▶ Textauszug:

„Ich will an den Hebeln sitzen“

Klaus Müller (27), grüner Bundestagsanwärter aus Kiel, hat schon in Schleswig-Holstein mitregiert und möchte ab September in Bonn bündnisgrüne Finanzpolitik machen  ■ Von Constanze v. Bullion

Kein Telefon, keine Termine, kein Fax. Die Küche blitzsauber, der Schreibtisch staubfrei. Ein paar Zeitungsartikel hat er noch ausgeschnitten – dann war alles getan. „Bemerkenswert ruhig“ sei es in seiner Wohnung geworden, schon wenige Stunden nach seinem Rücktritt, erzählt Klaus Müller und setzt mit seinem roten Golf zum Überholen an, „das war schon eine beschissene Situation“.

▶ Ziel A: Nenne alle geografischen Orte, die im Textauszug vorkommen.
▶ Ziel B:
Beantworte bitte diese Fragen zum Textauszug:
(i) Wie alt ist Klaus Müller?
(ii) Mit welchem Auto setzt er zum Überholen an?
(iii) Ab wann möchte er in Bonn Finanzpolitik machen?
▶ Ziel C:
Prüfe, ob die folgenden Aussagen mit dem Textauszug übereinstimmen, und belege jede Antwort mit einem Zitat:
(i) Klaus Müller kommt aus Kiel.
(ii) Der Schreibtisch in seiner Wohnung war staubig.
(iii) Müller hat bereits in Schleswig-Holstein mitregiert.

▶ Erfasste Angaben:
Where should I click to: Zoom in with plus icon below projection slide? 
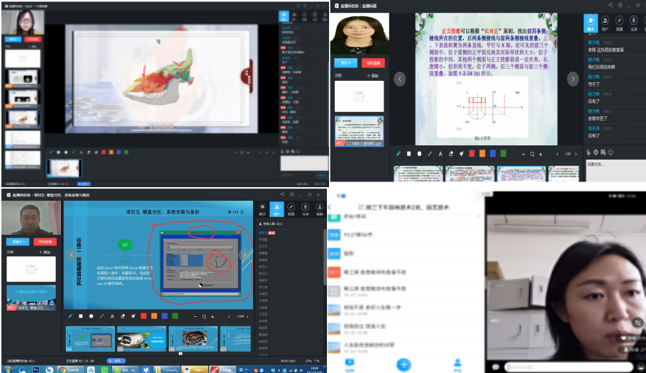[541, 154]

▶ Richtige Ausgabe A: Kiel, Schleswig-Holstein, Bonn

▶ Richtige Ausgabe B:
(i) 27 Jahre
(ii) Mit seinem roten Golf
(iii) Ab September

▶ Richtige Ausgabe C:
(i) Ja: „grüner Bundestagsanwärter aus Kiel“
(ii) Nein: „der Schreibtisch staubfrei“
(iii) Ja: „hat schon in Schleswig-Holstein mitregiert“